▶ [Goal of the exercise] Every line below from the one containing "Viewport: 1568px width, 667px height." through the one containing "Click the Crawl Delay (milliseconds) label" must be transcribed exactly. Omit all lines outside that stretch.

____ Data supplied

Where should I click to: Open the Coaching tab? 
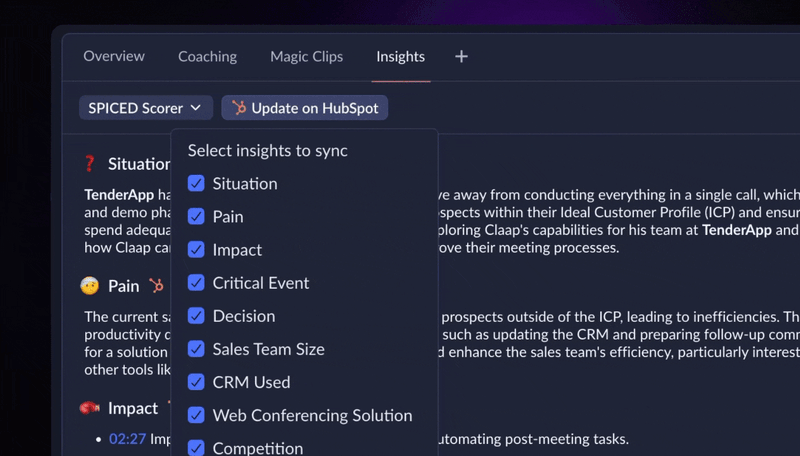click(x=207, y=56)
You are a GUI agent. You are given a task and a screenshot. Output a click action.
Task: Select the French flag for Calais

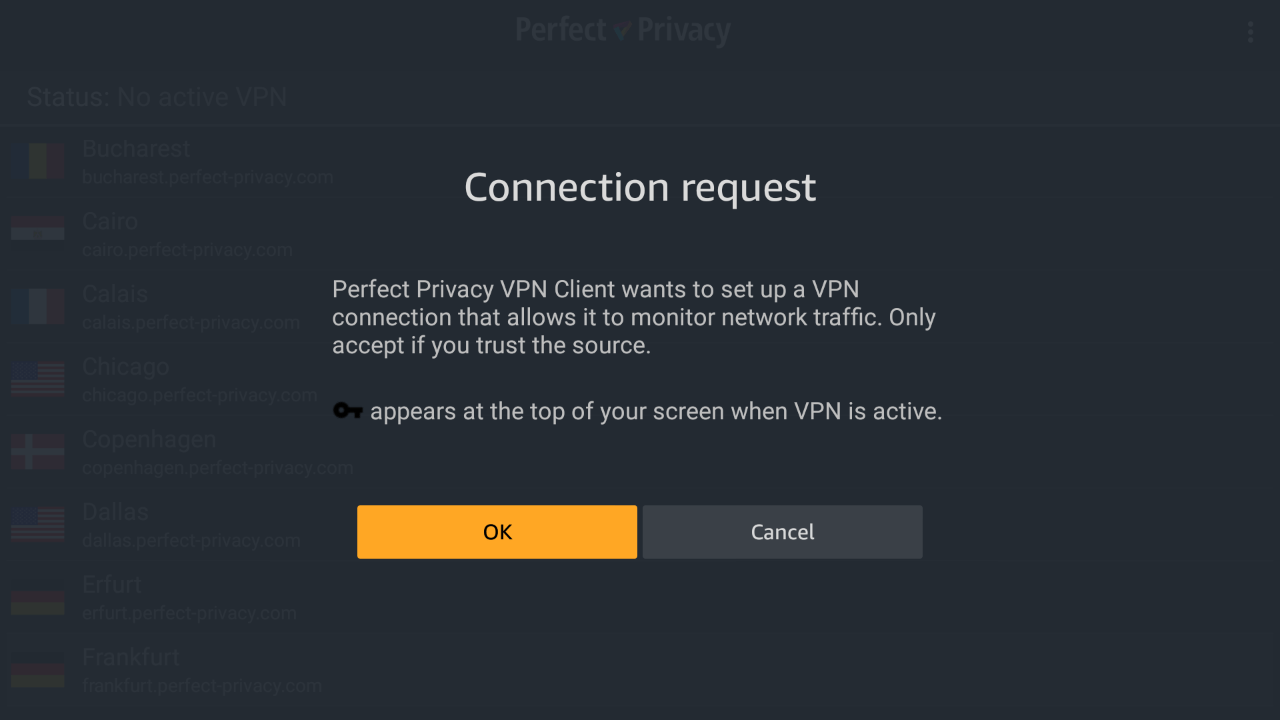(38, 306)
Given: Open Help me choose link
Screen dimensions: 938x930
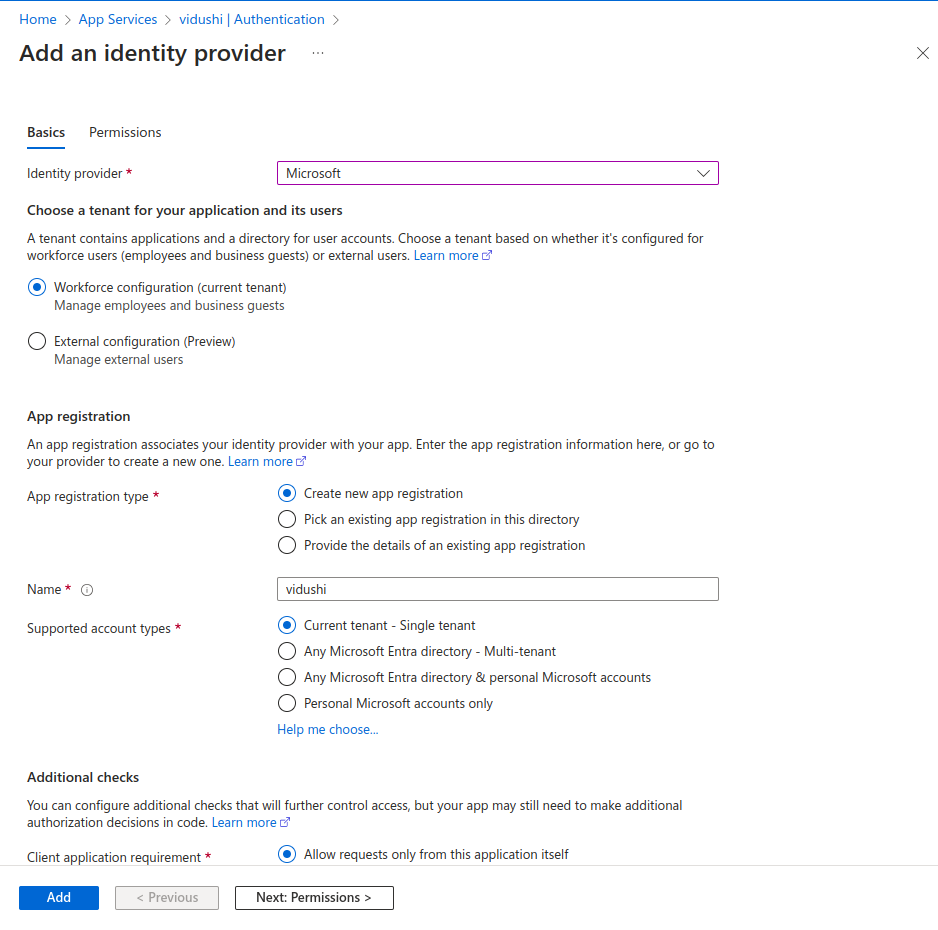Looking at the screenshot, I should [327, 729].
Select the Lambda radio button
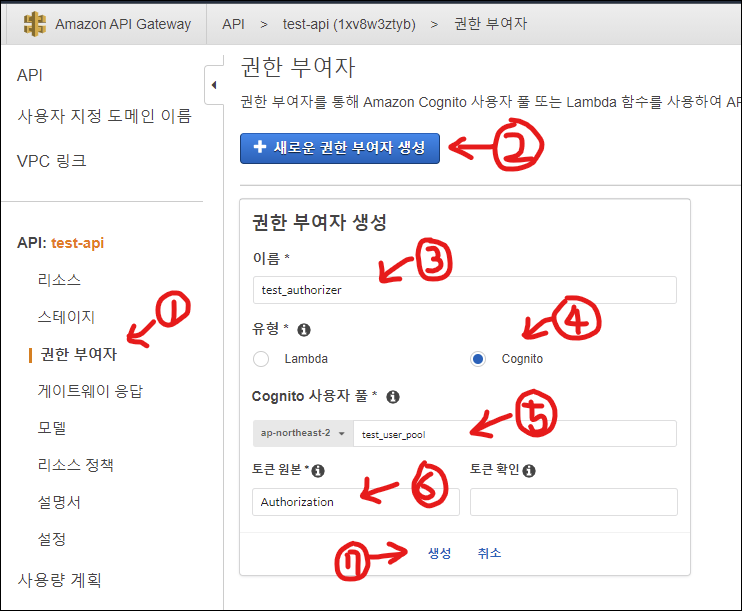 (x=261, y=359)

________
____ Data supplied

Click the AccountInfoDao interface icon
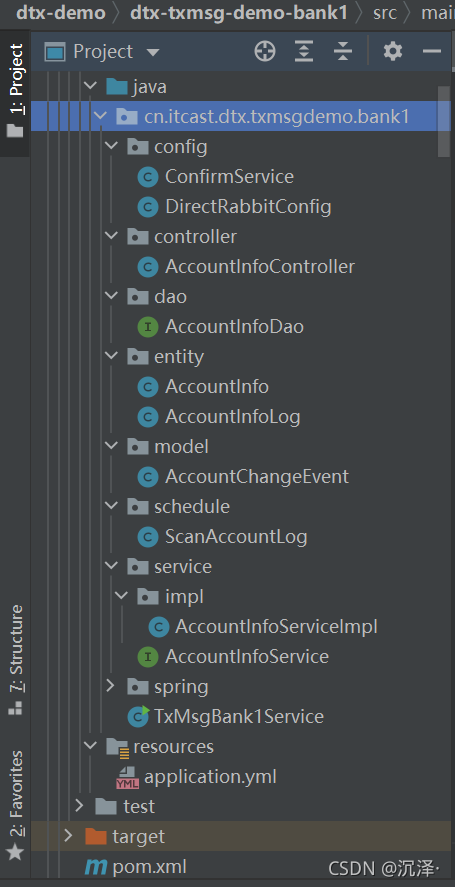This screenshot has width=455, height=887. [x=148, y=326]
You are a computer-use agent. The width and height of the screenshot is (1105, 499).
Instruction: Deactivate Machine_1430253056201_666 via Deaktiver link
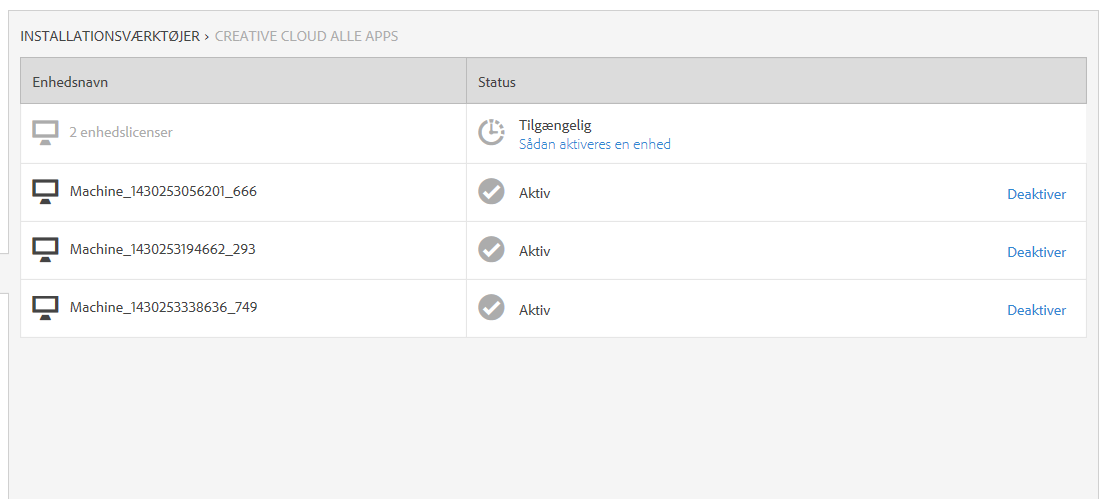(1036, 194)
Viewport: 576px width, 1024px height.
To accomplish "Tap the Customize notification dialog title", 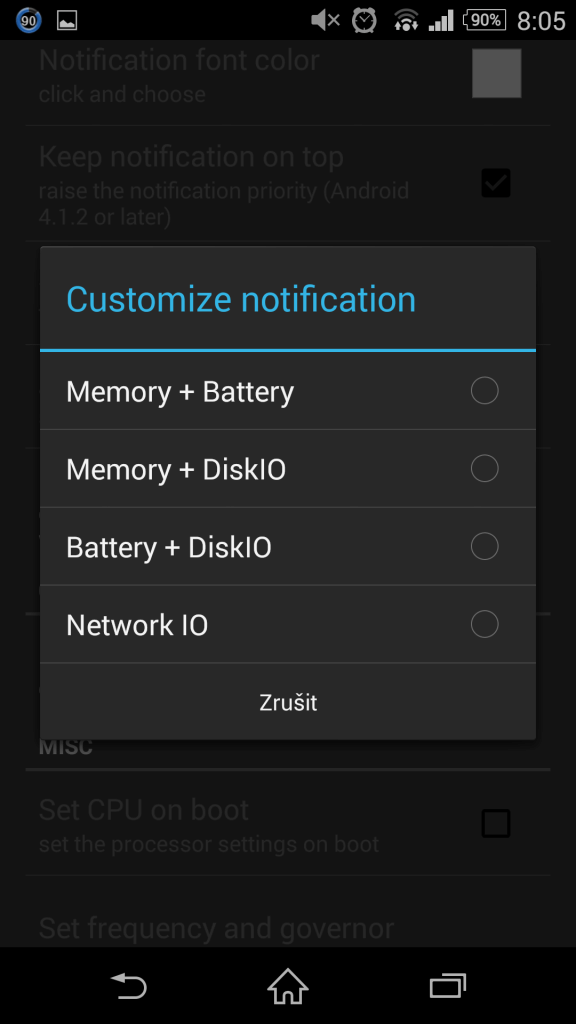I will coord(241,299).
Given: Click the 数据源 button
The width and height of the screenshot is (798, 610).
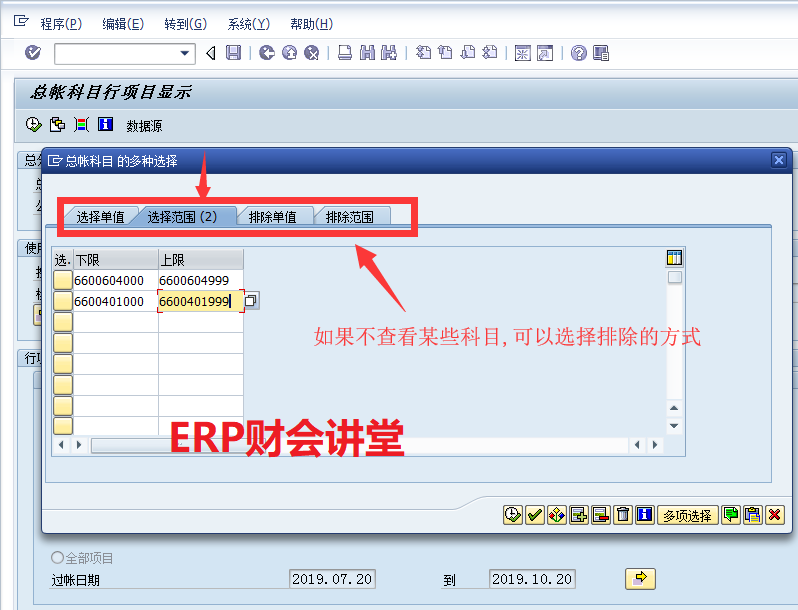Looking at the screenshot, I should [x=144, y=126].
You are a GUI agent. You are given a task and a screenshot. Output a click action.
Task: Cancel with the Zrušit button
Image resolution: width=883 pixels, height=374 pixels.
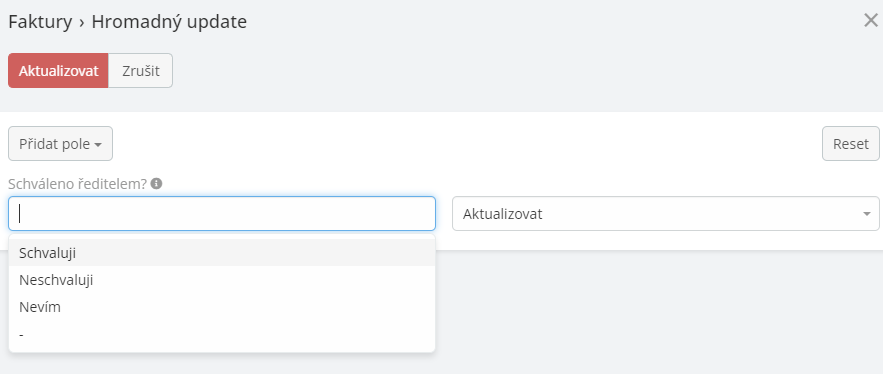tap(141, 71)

________
____ Data supplied

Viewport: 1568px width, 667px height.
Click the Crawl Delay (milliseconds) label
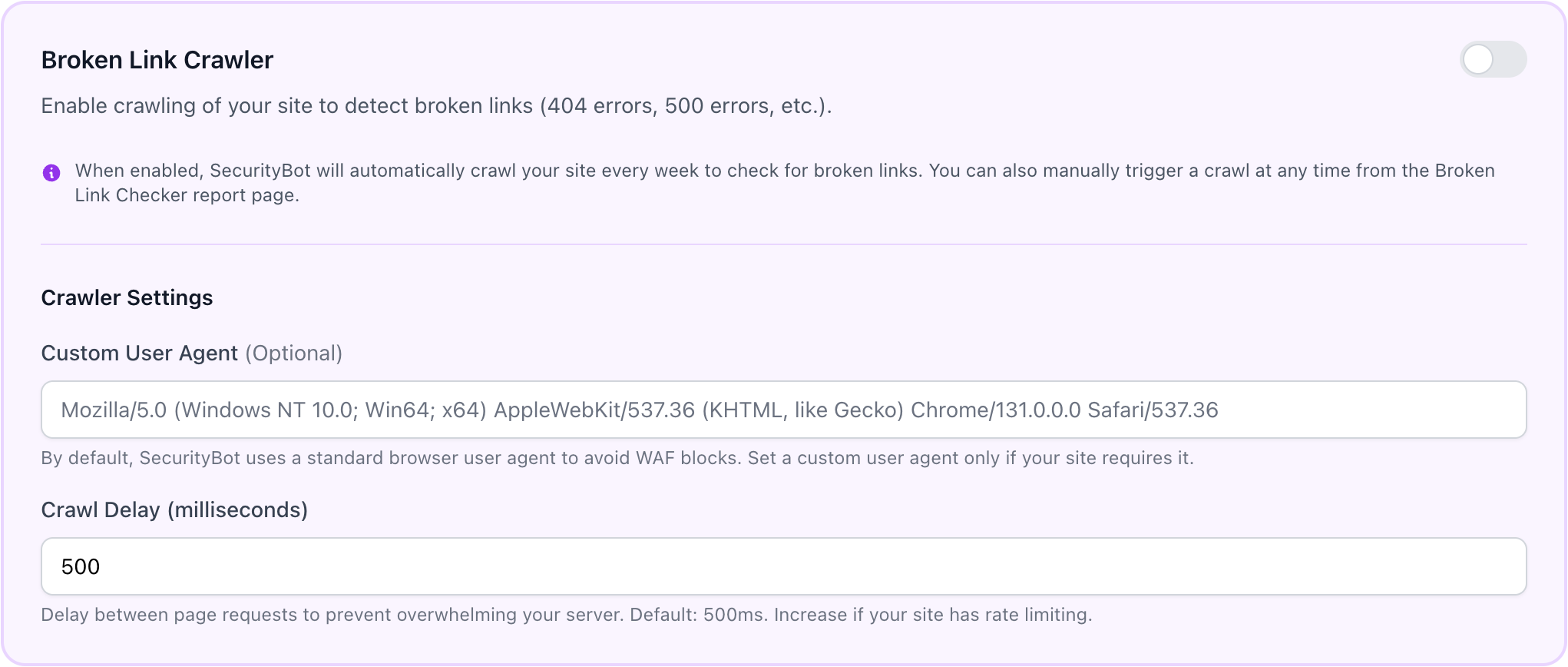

________

▶ [Task result]
Viewport: 1568px width, 667px height.
Click the Crawl Delay (milliseconds) label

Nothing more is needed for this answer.